Throughout my middle school and high school years, video games were the one thing that kept me going. I was in a place I didn't want to live in, I was away from all my friends I used to have, and I just never felt like I belonged anywhere. School was a tortuous ordeal where I constantly felt stressed-out and nervous, so the second I got home, my instinct was to turn on some video games and escape.

Back in those days, while I appreciated a well-crafted game and all, one of the most important factors for me was game length. Specifically, I wanted the RPGs I played to last as long as possible. I only really got games in December (dual birthday and Christmas combo at work, there) plus if my report card was good I'd get one game at the beginning of the summer. I didn't spend my money on anything else when the opportunity arose, simply because at that time games were LIFE.

Now, on to the game in question, a certain title by the name of SaGa Frontier. You might recognize the name if you were into PS1 RPGs around the time FFVII was released, and happened to live in North America. It's not an especially popular title, but I love it to bits, so that's what's important, right?

Anyway, the decidedly rural area I lived in at the time had exactly two local places to buy video games: K-Mart and Wal-Mart. Not exactly the most prime selection ever, but most of the essential titles made their way out here. Unfortunately, SaGa Frontier was not one of them. The only reason I ever got to play it was that a local video rental store had it, so I snagged it and took it home on one particular weekend.
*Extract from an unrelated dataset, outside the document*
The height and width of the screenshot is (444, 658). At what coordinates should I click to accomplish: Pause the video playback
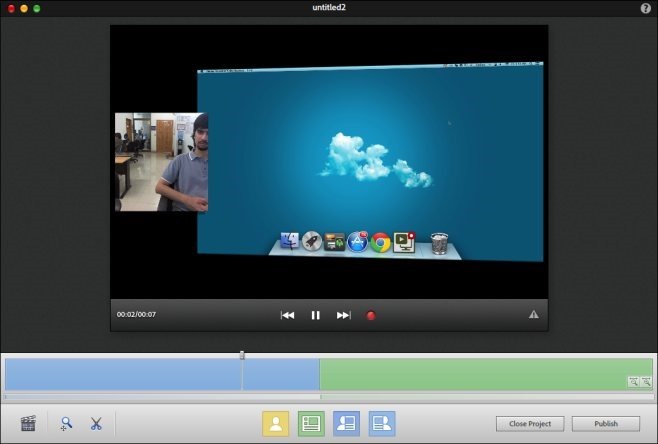(x=315, y=315)
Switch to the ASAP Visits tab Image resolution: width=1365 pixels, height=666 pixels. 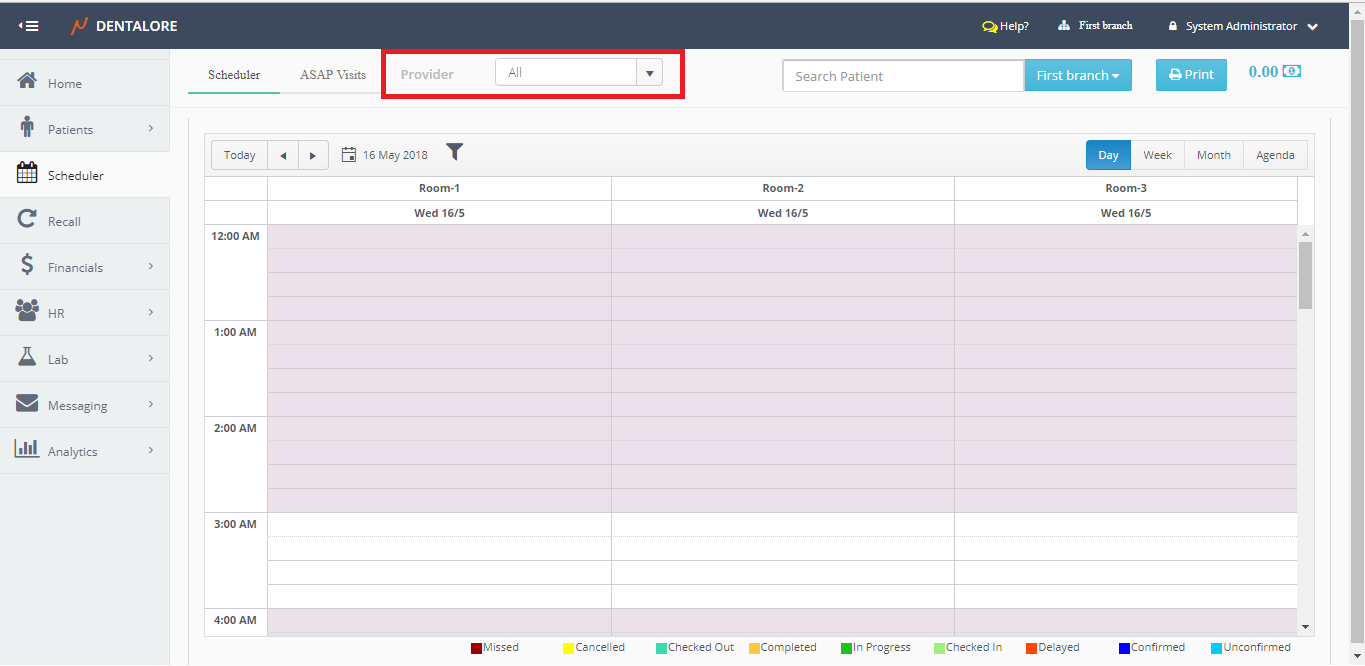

Now, I'm not going to say that SaGa Frontier changed my life or anything, but oh man, was it EVER what I needed at that moment. You see, SaGa Frontier is a very non-linear affair where you choose one of seven protagonists and kind of... do whatever. Well, each character has a set main story to follow, but how you choose to go about it and how quickly you get through it is all up to the player. There's a lot of random screwing around you can do, which often leads to the most fun you'll find in the game. Honestly, finding some random robots and monsters to join you and wandering into a cave for no reason other than to find treasure, play around, and be badass, is my ultimate definition of "why RPGs can be fun".

But I digress.

A game with several different quests, and an open-ended format so each playthrough is never quite the same, equals a LOT of gameplay hours. I felt like I'd struck gold with this game. I played it, and love it, and... oh wait, I didn't actually own this game. Come Sunday evening it had to be returned... and I couldn't let that happen! This is when the epitome of why things were so bad back then happened: I hid the game in my backpack and took it to school with me, so my mom couldn't return it. I couldn't bear to be without this game and its seemingly endless possibilities. I contemplated telling her I'd lost the game, maybe the video rental place would just make us pay the retail price and that'd be the end of it? But what if they made us pay a lot more, and how much is she going to be charged in the meantime? I began to feel really guilty, even though I felt like I couldn't let go of the game, either.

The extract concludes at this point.